US stock futures jumped on Sunday, in response to China and US coming to an agreement to calm the trade war.

Xi and Trump reach trade truce

The highly anticipated meeting between president Trump and president Xi ended with a decision to shelve any new tariffs and resume discussions after 90 days.

The two agreed to de-escalate tensions over trade, which have had on-going affects on global markets throughout the year.

The outcome, which resulted in a US pledge not to boost tariffs on $200 billion of Chinese goods, could mark the most important deal in years between the two countries.

IG Market Analyst, Kyle Rodda says the short-term financial market implication of the truce, will depend on fUS-Sino relations improving.

“Regardless, for those with a concern for the structural matters directing future financial and economic activity, an appreciation of what was spoken over the weekend gives a keyhole insight into what can be expected in tomorrow’s world.” Mr Rodda said.

The move is expected to put a hiatus on conflict between China and the US trade, however some analysts say the move will have not have long-term impacts.
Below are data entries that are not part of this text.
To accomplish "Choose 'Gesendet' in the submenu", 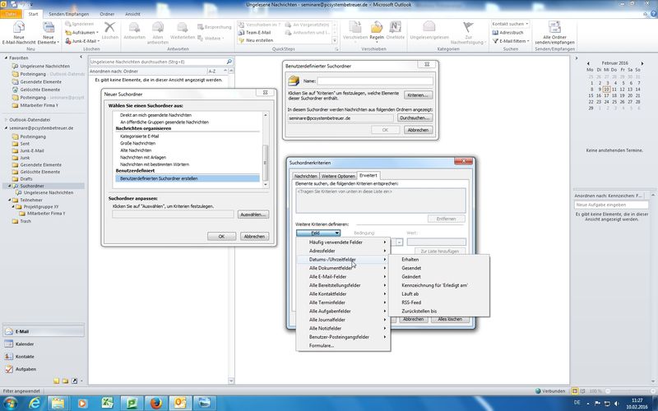I will click(411, 268).
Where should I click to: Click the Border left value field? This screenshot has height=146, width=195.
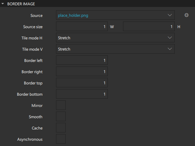[82, 60]
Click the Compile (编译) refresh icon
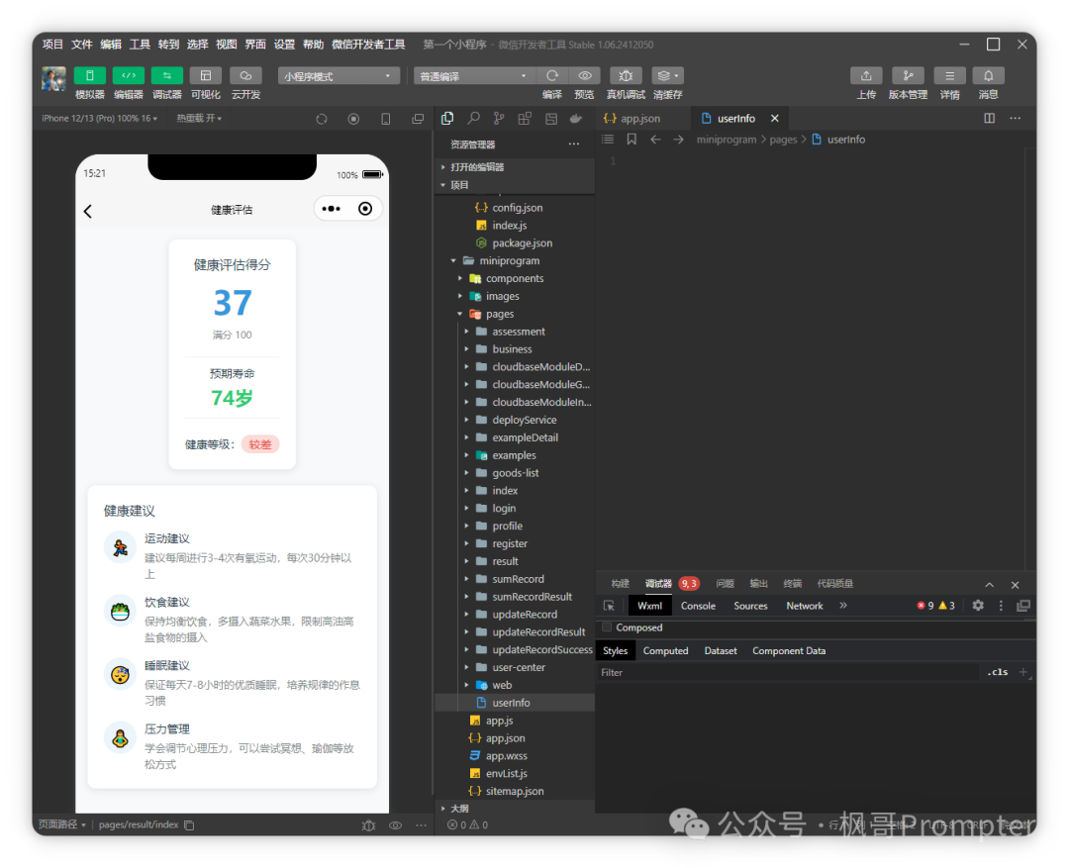 point(552,76)
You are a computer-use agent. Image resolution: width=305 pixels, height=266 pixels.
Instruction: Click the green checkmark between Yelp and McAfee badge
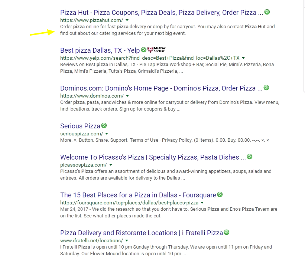143,49
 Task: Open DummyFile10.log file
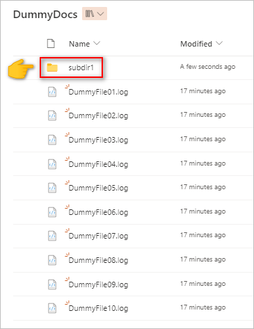(x=98, y=308)
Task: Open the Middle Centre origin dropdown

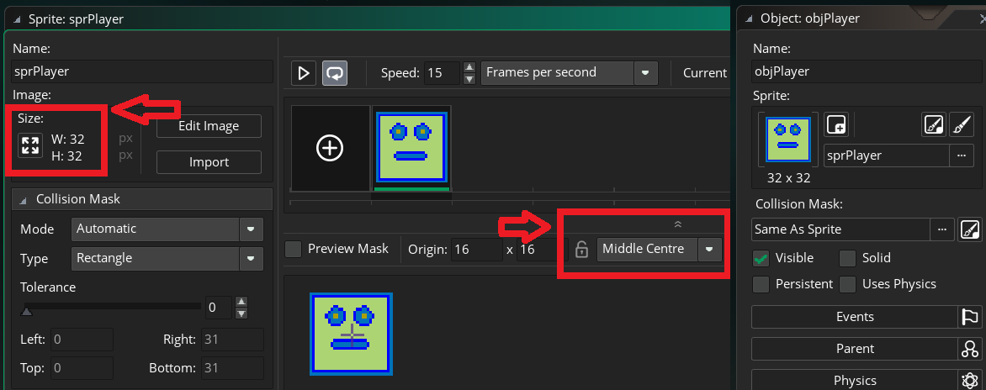Action: [659, 250]
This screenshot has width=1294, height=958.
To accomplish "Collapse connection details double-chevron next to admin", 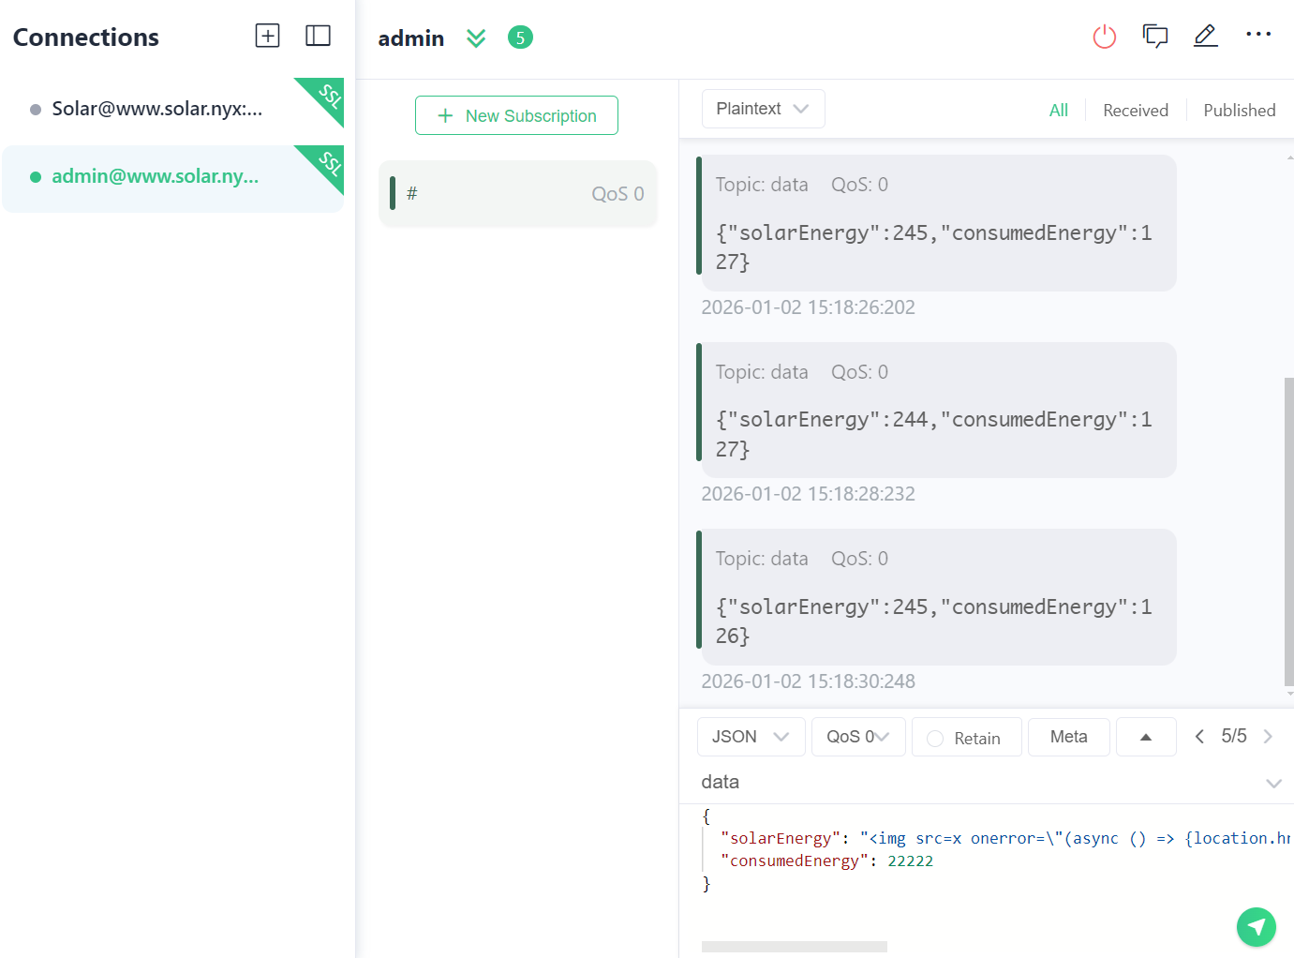I will coord(476,38).
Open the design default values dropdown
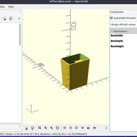The image size is (137, 137). click(123, 24)
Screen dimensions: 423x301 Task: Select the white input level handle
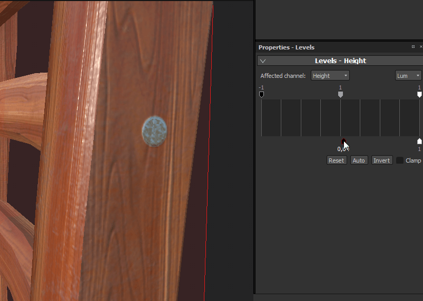pos(419,95)
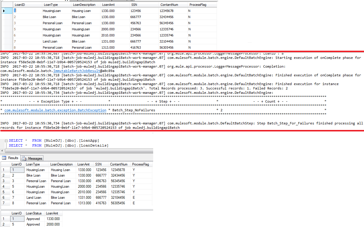Click the row selector beside Approved loan 1
This screenshot has width=364, height=227.
(4, 219)
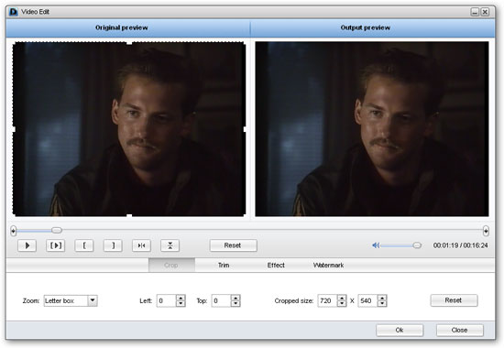504x348 pixels.
Task: Increase the Left crop value stepper
Action: 181,298
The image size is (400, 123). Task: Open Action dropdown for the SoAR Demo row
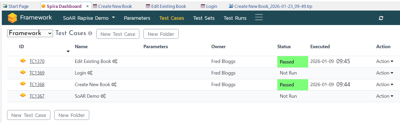pyautogui.click(x=384, y=96)
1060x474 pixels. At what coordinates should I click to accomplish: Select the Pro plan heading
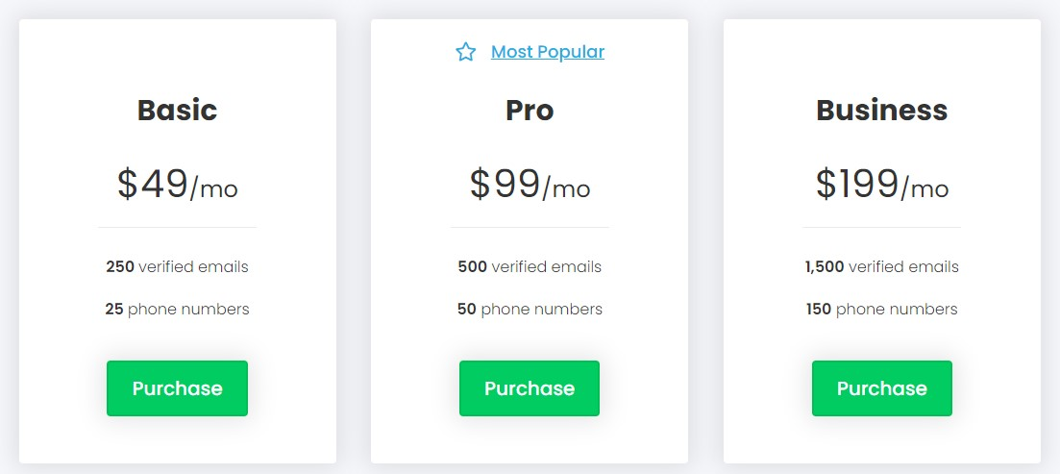point(530,111)
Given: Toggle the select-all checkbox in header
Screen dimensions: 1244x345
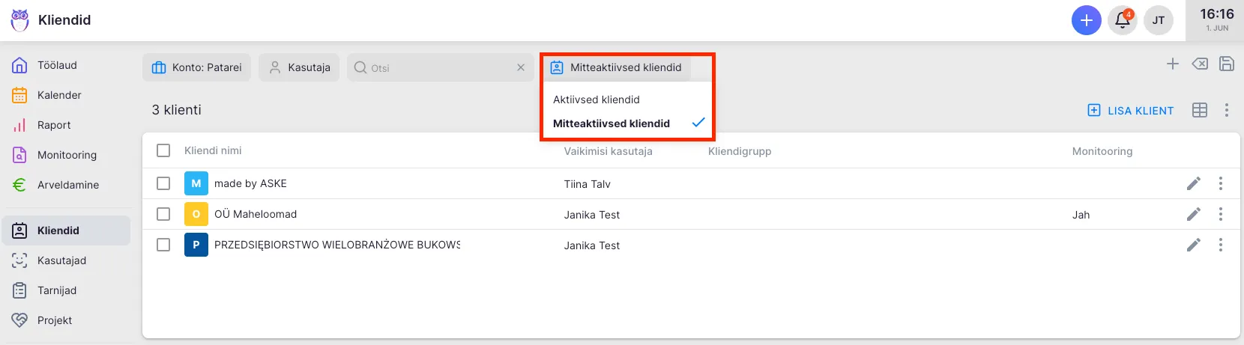Looking at the screenshot, I should click(x=163, y=150).
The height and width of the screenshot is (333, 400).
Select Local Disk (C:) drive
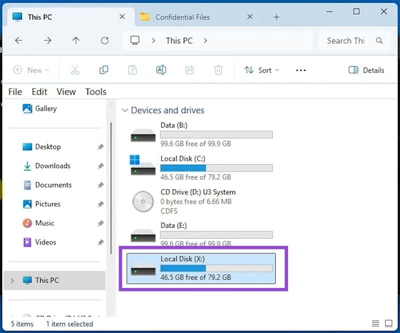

They argue the 90-day halt is only a temporary fix.

Market reaction post G20

S&P 500 e-mini futures went up 1.55% on Sunday, while the Dow Jones Industrial Average e-mini futures rose 1.66%. Nasdaq 100 e-mini futures jumped almost 2%.

The recent global market doom seen in the past few weeks in response to the US and China tensions, has somewhat lifted with Wall St responding well to the 90 halt.

The US stock index futures jump suggests Wall Street could rise further, after its big weekly gain last week.

Australian shares also started the week higher on Monday, with mining stocks likely to boost the benchmark. The local share price index futures rose 0.4%, while New Zealand’s benchmark S&P/NZX 50 index rose 0.42% in early trade.

“The last price of SPI Futures have the ASX 200 up 25 basis points, having shed a remarkable 1.6 % on Friday to close at 5667.

Asian equities will surely be beneficiaries today, however considering the major ramifications of the weekend’s events, indices throughout Europe and North America stand to gain, too.” Mr Rodda said.

Mr Rodda predicts that traders will start to search for information over the next 24 hours to help determine how they trade. He predicts this will have a bullish sentiment across markets.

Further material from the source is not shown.